Hayden's vision of a brotherhood and sisterhood of people who eschewed material wealth and dedicated themselves to the alleviation of the suffering of the poorest of the poor may never really have had a chance in our culture.
But whatever the reasons for the decline of Justice House, it would be a mistake to assess its existence as a total failure.
Over the years, Justice House provided shelter and food for uncounted people who otherwise might have gone cold and hungry.
It provided a transitional living space for many families in crises, who just needed a place for a couple of months until they could get on their feet again.
Most significantly, perhaps, Justice House provided a voice for poor and homeless people who had never had one.
To be sure, there are many fine public and private organizations and agencies in the Roanoke Valley that do a good job of serving as advocates for the poor and the homeless. But the people doing the talking are almost always folks who have never been poor or homeless.

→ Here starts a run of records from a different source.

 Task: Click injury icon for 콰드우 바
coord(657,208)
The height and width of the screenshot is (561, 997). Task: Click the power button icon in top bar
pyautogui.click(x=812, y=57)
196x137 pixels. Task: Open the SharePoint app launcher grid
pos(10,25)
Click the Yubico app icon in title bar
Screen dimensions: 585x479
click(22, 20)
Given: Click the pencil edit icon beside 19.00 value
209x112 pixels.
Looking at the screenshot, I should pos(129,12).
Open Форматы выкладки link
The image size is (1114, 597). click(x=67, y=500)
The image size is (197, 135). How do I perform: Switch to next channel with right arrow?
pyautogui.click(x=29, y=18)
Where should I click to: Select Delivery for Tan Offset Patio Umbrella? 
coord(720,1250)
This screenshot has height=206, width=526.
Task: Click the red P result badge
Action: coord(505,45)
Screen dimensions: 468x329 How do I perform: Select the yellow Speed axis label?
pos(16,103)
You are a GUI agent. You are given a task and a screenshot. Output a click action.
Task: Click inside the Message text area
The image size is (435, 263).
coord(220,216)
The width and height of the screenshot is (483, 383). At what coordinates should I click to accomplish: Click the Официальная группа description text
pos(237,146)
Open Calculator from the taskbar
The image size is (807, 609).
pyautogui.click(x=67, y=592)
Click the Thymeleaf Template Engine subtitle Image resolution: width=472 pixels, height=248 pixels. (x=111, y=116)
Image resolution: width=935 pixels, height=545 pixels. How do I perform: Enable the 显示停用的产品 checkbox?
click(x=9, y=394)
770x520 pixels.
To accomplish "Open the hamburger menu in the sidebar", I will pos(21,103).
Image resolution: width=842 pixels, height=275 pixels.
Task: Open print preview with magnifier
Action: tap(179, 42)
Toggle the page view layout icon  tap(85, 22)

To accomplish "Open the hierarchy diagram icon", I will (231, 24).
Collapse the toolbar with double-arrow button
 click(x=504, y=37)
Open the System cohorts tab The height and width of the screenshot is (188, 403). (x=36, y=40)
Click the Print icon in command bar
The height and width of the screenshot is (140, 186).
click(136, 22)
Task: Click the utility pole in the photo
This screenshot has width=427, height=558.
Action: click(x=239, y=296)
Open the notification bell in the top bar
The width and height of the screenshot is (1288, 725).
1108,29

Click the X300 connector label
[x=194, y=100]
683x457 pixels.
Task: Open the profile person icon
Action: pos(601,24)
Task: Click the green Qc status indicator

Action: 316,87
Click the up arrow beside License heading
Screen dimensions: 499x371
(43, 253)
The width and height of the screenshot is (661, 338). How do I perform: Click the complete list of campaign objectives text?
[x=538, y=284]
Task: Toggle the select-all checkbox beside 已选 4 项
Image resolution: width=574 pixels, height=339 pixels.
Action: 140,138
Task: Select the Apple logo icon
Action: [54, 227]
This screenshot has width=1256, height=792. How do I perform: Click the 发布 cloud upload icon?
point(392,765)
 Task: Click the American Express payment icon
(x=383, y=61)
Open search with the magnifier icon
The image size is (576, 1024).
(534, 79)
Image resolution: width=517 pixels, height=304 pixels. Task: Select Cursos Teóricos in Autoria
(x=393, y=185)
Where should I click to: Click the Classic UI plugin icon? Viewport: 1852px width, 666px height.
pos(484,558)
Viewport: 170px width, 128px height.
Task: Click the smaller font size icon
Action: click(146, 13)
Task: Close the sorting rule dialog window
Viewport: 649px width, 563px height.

At Justice House, there was a platform for people who had always felt powerless and voiceless. In unity, they gained strength and influence.
It's true that Hayden did most of the talking and we can argue about how truly impoverished he may have been. But he was not the only speaker.
One of the most influential voices at Justice House was "the other Hayden," Suzanne. Though she and David divorced several years ago, she continued to play a vital role as the acting on-site manager of the Justice House apartment complex. She solicited financial assistance, donations of food, and other help in the never-ending series of crises the residents faced. Though often unnoticed in the shadow of her high-profile husband, Suzanne Hayden was a twin pillar with David Hayden supporting the Justice House superstructure.
She was unable to continue in that role after a stroke in June 1992.
But the most important voices came from the residents. At numerous press conferences, they got a chance to speak up for themselves. They sometimes vented a general frustration and anger at government and social-service agencies and the media. They told stories of tragedy and misfortune that gave a face to poverty.
Sometimes the stories actually were counterproductive, feeding the stereotypical view that poor people devise their own misery.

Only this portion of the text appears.